Zdjęcie: Pixabay
28-01-2025 12:38
W 2024 roku do obwodu królewieckiego miało przenieść się 1292 Rosjan z zagranicy, co stanowi wzrost o 46% w porównaniu z poprzednim rokiem - poinformował gubernator regionu Aleksiej Biesprozwannych. W swoim wystąpieniu podkreślił, że władze regionu kontynuują rozwój działań wspierających tych, którzy powracają do "ojczyzny". Należy jednak zauważyć, że spośród tej liczby tylko 130 osób to repatrianci. Zaprzecza to więc snutym wcześniej twierdzeniom o tysiącach Rosjan, którzy mieli przyjechać do eksklawy z krajów takich jak Łotwa.
W 2025 roku zostaną przedłużone wypłaty i programy wsparcia obowiązujące w poprzednim roku. Jak napisał Biesprozwannych, w regionie działa specjalistyczne centrum dla repatriantów „Bałtycka Latarnia”, które oferuje wszelką niezbędną pomoc przesiedleńcom. Władze szacują, że w nadchodzącym roku z programów wsparcia społecznego skorzysta około 180 repatriantów. Na ten cel w budżecie regionalnym przewidziano ponad 11,6 mln rubli.

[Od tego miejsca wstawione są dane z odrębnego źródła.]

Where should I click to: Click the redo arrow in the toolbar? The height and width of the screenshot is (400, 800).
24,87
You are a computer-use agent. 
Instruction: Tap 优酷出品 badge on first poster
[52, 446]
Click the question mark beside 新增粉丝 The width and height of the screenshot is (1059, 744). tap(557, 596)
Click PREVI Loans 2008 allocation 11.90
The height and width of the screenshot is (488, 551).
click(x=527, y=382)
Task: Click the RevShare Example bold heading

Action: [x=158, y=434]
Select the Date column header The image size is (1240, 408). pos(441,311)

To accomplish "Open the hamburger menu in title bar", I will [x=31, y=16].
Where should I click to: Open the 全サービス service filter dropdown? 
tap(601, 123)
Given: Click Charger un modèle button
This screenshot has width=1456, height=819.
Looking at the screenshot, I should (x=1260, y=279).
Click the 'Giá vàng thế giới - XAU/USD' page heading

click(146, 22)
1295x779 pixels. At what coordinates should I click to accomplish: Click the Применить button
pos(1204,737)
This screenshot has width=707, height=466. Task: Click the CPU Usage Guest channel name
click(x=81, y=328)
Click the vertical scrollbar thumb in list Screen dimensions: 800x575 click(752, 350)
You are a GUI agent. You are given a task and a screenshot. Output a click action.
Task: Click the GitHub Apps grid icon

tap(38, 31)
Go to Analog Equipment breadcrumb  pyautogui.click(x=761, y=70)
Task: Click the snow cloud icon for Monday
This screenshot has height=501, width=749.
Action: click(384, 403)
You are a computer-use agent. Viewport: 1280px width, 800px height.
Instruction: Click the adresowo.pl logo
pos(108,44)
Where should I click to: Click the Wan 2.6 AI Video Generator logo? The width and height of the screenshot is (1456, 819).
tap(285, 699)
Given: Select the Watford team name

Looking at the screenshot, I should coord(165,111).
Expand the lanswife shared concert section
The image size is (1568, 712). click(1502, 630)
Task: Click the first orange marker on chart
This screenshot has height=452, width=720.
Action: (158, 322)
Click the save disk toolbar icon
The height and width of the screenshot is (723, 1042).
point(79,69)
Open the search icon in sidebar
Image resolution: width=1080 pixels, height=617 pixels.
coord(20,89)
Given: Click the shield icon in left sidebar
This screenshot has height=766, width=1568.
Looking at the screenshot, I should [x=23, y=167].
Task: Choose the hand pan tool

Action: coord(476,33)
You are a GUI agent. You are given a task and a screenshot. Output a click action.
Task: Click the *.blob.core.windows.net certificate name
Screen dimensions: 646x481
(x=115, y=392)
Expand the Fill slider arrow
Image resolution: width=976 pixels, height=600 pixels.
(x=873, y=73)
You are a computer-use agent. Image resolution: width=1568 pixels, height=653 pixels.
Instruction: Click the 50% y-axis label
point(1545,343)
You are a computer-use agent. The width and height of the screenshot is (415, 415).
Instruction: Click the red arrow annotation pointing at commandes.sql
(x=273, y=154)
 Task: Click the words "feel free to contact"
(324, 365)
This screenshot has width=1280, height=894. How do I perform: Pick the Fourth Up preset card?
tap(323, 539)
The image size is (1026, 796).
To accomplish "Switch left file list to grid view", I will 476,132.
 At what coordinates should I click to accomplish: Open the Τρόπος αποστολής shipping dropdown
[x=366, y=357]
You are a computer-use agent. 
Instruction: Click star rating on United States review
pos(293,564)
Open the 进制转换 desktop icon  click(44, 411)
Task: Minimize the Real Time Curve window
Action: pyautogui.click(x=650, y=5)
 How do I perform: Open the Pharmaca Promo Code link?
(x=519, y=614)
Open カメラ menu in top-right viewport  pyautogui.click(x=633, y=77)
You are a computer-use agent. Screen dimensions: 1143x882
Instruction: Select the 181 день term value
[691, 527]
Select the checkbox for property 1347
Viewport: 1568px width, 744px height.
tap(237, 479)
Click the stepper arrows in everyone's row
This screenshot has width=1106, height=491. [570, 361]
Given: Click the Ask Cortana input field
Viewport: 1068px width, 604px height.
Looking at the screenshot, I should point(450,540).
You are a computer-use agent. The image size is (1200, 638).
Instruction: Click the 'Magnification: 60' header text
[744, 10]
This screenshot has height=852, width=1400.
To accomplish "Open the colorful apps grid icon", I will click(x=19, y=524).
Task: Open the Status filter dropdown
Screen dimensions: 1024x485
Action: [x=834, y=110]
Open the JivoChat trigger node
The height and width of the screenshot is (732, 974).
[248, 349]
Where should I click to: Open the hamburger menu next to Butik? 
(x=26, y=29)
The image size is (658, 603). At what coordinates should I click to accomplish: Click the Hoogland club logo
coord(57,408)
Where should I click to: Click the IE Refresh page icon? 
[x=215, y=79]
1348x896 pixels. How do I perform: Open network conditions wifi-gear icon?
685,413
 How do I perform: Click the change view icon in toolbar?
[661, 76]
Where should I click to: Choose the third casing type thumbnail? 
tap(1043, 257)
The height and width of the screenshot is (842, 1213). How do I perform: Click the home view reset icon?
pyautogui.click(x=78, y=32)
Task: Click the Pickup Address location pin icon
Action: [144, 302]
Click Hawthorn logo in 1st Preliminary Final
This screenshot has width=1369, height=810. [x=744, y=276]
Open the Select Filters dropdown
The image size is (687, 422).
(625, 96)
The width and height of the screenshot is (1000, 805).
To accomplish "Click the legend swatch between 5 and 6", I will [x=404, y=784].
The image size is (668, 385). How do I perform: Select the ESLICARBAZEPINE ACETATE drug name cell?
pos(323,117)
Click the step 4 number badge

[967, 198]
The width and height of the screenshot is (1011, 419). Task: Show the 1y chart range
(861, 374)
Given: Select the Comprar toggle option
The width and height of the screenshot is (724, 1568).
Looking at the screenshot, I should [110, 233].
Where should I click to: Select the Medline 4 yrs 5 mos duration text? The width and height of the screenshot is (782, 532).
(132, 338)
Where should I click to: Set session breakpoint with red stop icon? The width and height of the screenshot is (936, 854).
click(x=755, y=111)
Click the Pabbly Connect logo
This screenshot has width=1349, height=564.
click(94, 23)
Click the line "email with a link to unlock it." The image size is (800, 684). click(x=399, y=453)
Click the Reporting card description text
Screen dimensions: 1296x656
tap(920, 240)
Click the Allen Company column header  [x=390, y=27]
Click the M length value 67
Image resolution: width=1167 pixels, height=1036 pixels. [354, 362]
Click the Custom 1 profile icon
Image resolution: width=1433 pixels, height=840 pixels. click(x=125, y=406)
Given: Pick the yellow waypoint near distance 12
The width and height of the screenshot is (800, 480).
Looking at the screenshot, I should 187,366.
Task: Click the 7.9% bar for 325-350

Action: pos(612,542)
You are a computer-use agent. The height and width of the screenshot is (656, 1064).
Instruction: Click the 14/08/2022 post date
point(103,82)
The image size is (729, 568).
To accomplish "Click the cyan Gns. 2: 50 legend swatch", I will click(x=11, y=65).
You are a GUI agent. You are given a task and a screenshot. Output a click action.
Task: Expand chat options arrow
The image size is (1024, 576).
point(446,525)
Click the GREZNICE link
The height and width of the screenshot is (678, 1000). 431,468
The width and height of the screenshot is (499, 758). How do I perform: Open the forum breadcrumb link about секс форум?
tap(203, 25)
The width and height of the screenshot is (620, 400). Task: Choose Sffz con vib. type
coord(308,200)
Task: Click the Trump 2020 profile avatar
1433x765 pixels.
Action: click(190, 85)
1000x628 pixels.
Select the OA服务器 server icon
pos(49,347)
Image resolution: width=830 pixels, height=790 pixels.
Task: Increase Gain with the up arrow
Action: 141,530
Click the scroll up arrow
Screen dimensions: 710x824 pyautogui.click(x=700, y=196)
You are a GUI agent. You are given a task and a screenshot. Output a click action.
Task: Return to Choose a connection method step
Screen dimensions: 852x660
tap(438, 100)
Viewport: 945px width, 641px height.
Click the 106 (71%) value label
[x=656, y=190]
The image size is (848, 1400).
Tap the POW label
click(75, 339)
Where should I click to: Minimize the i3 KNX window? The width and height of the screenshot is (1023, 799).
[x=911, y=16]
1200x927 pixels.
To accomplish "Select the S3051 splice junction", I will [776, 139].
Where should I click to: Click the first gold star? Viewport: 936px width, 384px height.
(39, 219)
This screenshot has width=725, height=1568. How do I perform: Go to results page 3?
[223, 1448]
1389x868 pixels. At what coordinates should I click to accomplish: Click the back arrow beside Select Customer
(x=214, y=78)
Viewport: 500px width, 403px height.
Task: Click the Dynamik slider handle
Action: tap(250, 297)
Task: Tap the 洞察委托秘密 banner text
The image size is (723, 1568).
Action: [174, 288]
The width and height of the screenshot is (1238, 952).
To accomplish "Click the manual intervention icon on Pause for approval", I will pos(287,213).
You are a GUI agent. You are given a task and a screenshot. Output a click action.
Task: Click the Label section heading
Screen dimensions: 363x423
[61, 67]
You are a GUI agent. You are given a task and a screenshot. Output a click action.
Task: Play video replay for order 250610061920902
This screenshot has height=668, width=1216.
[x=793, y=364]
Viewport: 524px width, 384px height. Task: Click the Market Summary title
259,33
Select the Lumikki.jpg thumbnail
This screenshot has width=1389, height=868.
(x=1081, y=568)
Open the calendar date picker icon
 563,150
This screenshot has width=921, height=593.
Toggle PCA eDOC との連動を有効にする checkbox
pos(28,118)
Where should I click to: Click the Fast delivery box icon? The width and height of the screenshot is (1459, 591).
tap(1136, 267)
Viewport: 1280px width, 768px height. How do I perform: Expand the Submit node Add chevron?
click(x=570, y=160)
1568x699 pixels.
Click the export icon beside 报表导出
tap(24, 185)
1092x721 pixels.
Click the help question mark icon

Programy realizowane w obwodzie królewieckim są przede wszystkim skierowane do rodzin z dziećmi, osób w wieku produkcyjnym oraz przedstawicieli zawodów poszukiwanych na lokalnym rynku pracy. Osoby przesiedlające się mogą liczyć na jednorazową wypłatę w wysokości 32 tysięcy rubli na osobę. Dodatkowo władze gotowe są zrekompensować koszty związane z adaptacją społeczną, takie jak badania medyczne, uznanie tytułów naukowych, kwalifikacji i wykształcenia zdobytego za granicą, a także wynajem mieszkania przez okres do sześciu miesięcy. Kwota rekompensaty za wynajem może wynieść do 135 tysięcy rubli. Na czasowy pobyt repatrianci mogą zostać zakwaterowani w miejscowym ośrodku. "Te działania mają na celu stworzenie sprzyjających warunków dla powrotu repatriantów, ich adaptacji oraz integracji ze społeczeństwem rosyjskim" - czytamy o jego funkcjach.